Her working life includes stints working in a psychiatric hospital, a public library, running their own vehicle repair workshop with her mechanic husband, an au pair, a hair salon’s skivvy, she’s been sacked from jobs twice: once by the now defunct Woolworths, where she worked as a Saturday girl and made a hash of managing the till, and once by her local District Council just before her probationary period came to an end. But she didn’t care as she didn’t like either job. She had stints working behind bars, in factories, for the legal world, the energy world and the insurance world as an office temp. She’s helped out in the Constituency Office of her local Member of Parliament and looked after other people’s dogs while their owners took a holiday.

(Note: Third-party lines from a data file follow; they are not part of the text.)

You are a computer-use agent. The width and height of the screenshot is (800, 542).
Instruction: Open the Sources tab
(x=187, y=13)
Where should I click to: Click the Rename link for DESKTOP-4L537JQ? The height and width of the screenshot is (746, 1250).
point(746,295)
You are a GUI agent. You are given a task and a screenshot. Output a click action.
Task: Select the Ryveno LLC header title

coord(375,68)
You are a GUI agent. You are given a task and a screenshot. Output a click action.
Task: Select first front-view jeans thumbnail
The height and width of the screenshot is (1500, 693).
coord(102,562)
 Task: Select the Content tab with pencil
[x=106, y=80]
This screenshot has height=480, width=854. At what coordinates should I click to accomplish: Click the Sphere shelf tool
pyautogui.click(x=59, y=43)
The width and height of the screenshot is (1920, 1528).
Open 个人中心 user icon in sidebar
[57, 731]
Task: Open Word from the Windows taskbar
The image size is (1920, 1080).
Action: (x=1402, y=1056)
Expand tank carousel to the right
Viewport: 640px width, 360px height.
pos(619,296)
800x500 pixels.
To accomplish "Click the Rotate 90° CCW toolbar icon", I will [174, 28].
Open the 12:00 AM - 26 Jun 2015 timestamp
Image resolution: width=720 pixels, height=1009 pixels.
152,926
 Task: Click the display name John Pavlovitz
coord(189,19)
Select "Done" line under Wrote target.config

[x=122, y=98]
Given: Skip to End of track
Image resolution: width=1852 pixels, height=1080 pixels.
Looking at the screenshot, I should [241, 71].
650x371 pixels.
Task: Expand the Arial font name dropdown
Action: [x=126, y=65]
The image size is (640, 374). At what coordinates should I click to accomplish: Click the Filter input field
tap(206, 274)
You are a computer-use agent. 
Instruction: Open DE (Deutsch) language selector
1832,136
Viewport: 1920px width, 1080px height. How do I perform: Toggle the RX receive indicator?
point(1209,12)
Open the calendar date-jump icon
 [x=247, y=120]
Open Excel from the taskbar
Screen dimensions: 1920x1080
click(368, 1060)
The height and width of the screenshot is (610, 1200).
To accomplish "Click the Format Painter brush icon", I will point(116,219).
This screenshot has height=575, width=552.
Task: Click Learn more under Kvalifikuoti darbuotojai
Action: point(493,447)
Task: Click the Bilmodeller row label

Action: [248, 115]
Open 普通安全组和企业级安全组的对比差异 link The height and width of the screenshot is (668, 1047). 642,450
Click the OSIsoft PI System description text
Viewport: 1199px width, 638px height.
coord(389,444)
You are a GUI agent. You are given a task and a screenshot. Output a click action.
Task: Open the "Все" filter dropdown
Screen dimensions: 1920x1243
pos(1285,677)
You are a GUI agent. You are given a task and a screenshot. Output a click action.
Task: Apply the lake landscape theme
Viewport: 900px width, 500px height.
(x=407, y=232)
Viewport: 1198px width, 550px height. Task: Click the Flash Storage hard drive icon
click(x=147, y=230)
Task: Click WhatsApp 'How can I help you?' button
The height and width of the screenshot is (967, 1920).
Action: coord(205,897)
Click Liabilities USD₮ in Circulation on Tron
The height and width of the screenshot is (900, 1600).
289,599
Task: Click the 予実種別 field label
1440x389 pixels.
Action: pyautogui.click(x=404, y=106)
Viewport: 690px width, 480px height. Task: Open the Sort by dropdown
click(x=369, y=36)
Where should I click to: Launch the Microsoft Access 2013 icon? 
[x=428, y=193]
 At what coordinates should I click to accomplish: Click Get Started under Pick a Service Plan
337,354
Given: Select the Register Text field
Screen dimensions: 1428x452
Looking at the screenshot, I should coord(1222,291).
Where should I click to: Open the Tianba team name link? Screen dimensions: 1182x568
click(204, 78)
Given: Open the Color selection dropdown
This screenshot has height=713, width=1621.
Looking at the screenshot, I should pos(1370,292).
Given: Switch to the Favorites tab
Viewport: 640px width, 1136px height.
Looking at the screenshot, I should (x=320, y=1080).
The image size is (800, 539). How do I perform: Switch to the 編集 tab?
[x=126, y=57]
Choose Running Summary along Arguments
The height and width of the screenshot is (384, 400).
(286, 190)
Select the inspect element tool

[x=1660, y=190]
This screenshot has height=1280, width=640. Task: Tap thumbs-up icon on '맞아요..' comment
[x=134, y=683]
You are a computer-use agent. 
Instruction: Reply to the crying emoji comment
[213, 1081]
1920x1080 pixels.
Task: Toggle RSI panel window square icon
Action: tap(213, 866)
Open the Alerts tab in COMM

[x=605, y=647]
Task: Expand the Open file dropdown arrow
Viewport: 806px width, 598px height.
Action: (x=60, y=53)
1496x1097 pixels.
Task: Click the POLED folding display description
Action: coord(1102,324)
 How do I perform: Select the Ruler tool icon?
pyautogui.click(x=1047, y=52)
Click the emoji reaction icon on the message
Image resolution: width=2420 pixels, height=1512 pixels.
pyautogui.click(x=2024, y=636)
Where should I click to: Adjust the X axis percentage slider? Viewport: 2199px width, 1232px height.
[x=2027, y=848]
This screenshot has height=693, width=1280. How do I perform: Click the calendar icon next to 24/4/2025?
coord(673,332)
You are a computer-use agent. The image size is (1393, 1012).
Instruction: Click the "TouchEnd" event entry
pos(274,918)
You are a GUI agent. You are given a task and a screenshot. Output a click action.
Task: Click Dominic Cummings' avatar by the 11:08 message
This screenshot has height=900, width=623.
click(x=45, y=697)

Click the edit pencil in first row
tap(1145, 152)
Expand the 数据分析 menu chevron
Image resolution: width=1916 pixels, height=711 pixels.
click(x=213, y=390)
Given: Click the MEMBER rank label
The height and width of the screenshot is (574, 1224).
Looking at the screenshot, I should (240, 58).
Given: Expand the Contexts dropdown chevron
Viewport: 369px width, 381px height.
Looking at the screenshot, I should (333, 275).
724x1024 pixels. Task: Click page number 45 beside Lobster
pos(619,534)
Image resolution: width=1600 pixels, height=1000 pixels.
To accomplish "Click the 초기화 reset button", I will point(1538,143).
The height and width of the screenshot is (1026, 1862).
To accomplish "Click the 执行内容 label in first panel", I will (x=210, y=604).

Her interests include photography, getting God-like in the greenhouse, learning keyboards and painting amateur portraits of unwilling victims.

She spent most of her life in London (UK), where she was born and brought up, the youngest of four children, but moved to a market town in Norfolk (UK) in 2000, with her late husband. She has three nieces, four great nieces and nephews (two of each), two grown-up step-children and is a step-grandmother three times over. She has visited many countries, including, the United States, Australia, North Africa, Spain, Greece, Italy, France, Belgium and Ireland. She looks forward to exploring many more and learning something of their cultures and peoples.

Her dream for years was to be a published novelist, a dream she achieved in 1991, after six failed novels. Her ambition, after traditionally publishing eighteen novels, was to earn a living as a writer. It took turning indie to do it, but she now works full-time as an author.